Entries for locating text and elements
━━━━
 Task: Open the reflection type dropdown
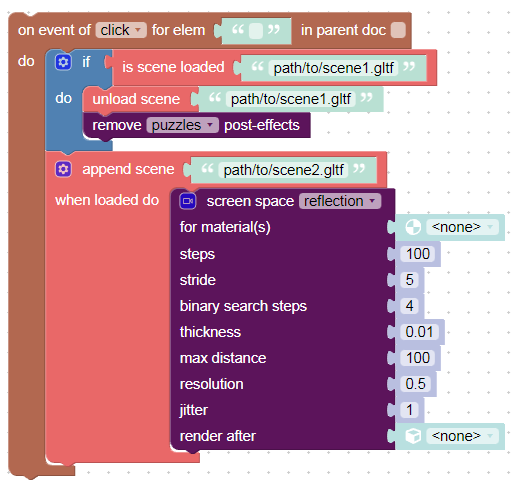[x=340, y=201]
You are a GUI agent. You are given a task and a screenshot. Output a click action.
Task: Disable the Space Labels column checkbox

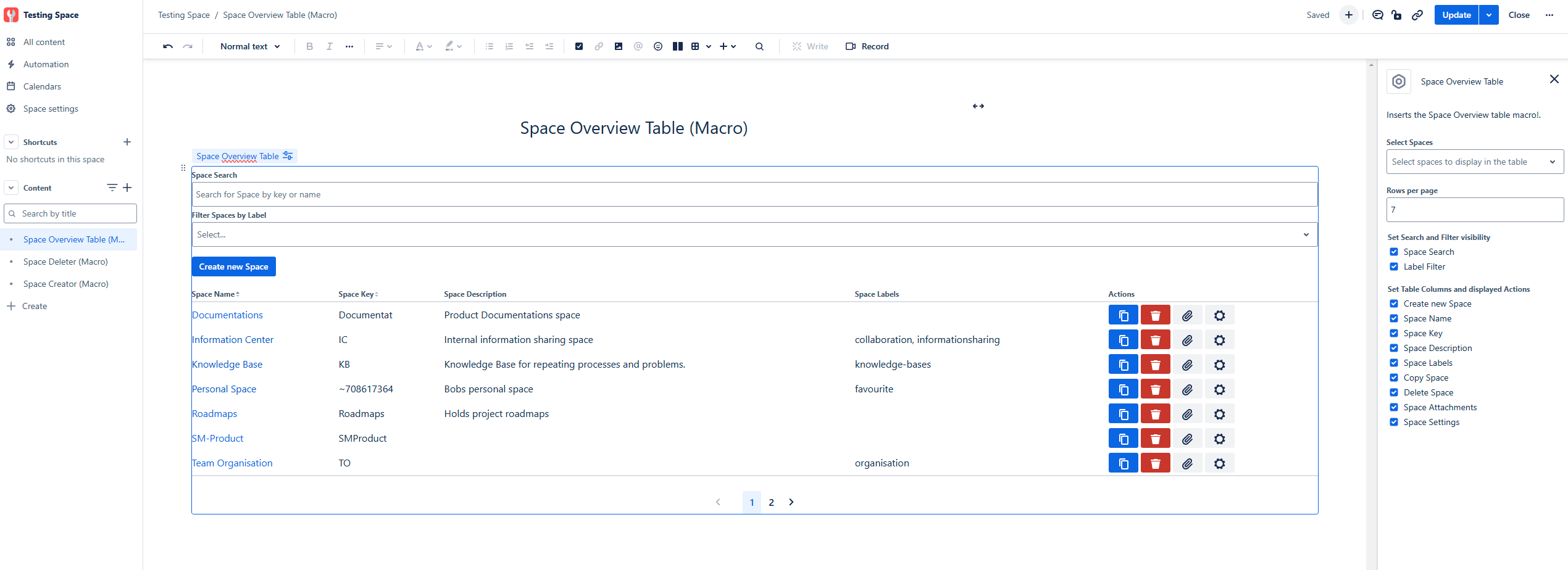tap(1394, 363)
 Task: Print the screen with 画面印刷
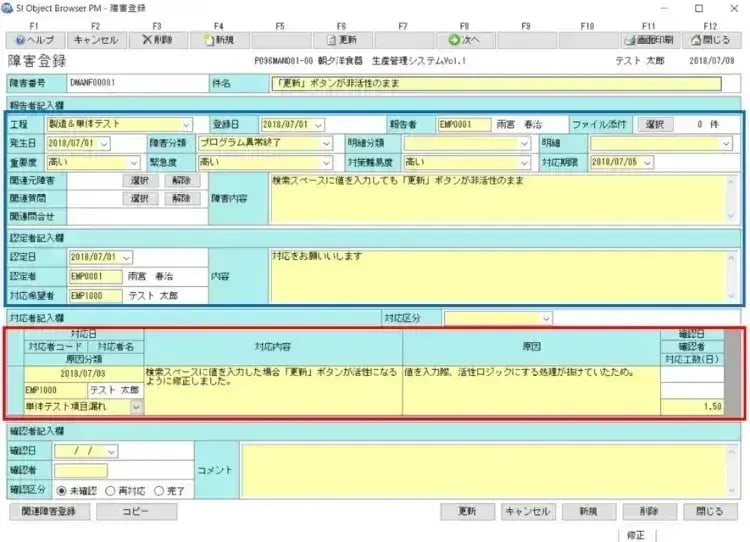click(x=648, y=40)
━━━━
Requirement → Output every line of the entries above without any changes, leaving out the pictures.

Response →
 Task: Open the reflection type dropdown
[x=340, y=201]
You are a GUI agent. You are given a task and a screenshot. Output a click action.
Task: Disable the Space Labels column checkbox

tap(1394, 363)
 Task: Print the screen with 画面印刷
click(x=648, y=40)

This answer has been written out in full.